# Uh oh. Can't seem to book through the Web.



## inspiration100 (Jun 14, 2009)

First of all, I hate calling Amtrak and holding for an hour so I'm curious if anyone has any suggestions so I can book this online:

I'm trying to use 15,000 SPG points to go from Flagstaff AZ to Seattle, WA. I put it all in online but then I get the error

We are unable to process your redemption request online. Please call 1-800-307-5000 (Monday - Friday, 8 am - 8 pm ET) for assistance.

[Error ID: 1101R]

I am getting nervous about not getting sleepers so I want to get this in ASAP.

Anyone know what this error is? :unsure: .

Dates will be August 24th leaving Flagstaff.

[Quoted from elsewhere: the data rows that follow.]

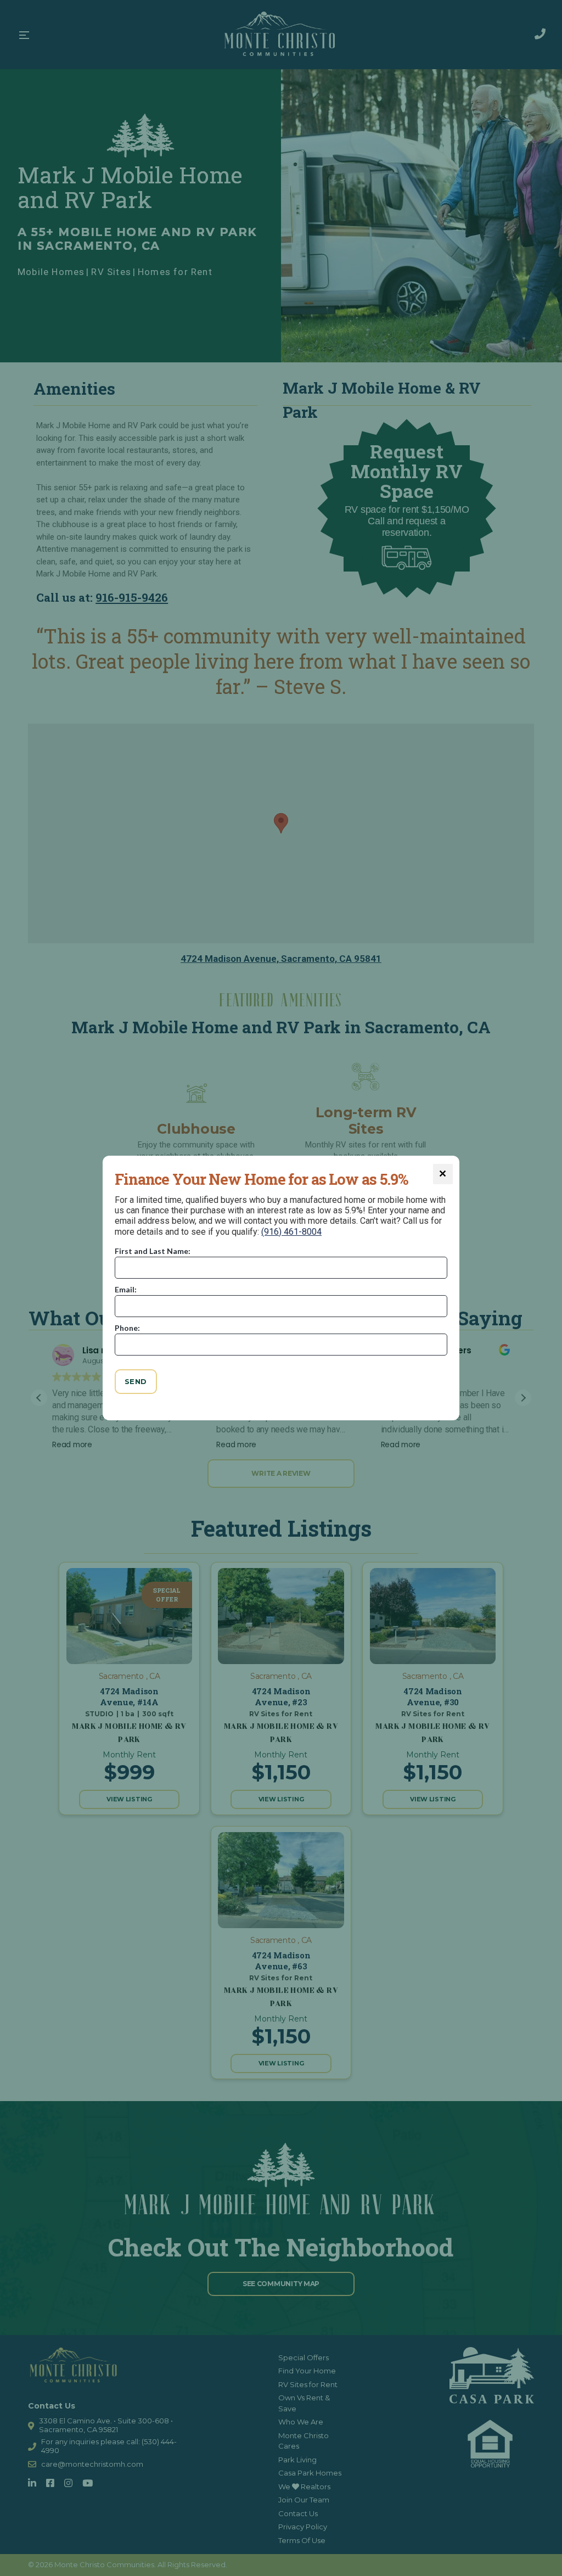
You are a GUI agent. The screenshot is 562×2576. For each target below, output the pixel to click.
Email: (126, 1289)
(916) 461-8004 (291, 1232)
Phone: (127, 1327)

Much appreciated folks, I LOVE this site.


----------



## Upstate (Jun 14, 2009)

You can't book AGR redemptions on the web that involve anything more than a coach seat on a single train. You have to call AGR to do this.

I have never had to wait an hour to get an agent. I might not have gotten one worth their salt, but I have never had to wait that long.

Also, have you converted your SPG points to AGR points? You can't just deduct them straight from your SPG account.


----------



## inspiration100 (Jun 14, 2009)

Yep, I converted already so I'm good to go. Thanks for telling me, I thought I could always book through the web! You can tell I haven't done this before


----------



## the_traveler (Jun 15, 2009)

Also, make sure you *call AGR* (not Amtrak)! Only the AGR agent can book an AGR award. (And I have never had to wait more than 3 minutes - and that is on the long side!)


----------



## inspiration100 (Jun 15, 2009)

Just curious also, is there a certain amount of time you have to use your points by before the trip? Like do you have to book it 30 days in advanced using AGR? Or is it just your own risk of not getting a seat and a sleeper?


----------



## the_traveler (Jun 15, 2009)

The great thing about getting an AGR award is that if there's even 1 seat or room on the train, you can get it as an AGR award *FOR THE SAME POINT LEVEL*!  (No 30 days in advance, no $75 extra fee for "near the date booking", no "double the award level", etc...)

Last October, of the 4 trains I took in one direction, I got the *VERY LAST* room on 2 separate trains!


----------



## inspiration100 (Jun 15, 2009)

Same here, I just booked today and got the last sleeper available. Wow, it was over $200 level just from Flagstaff to Los Angeles!


----------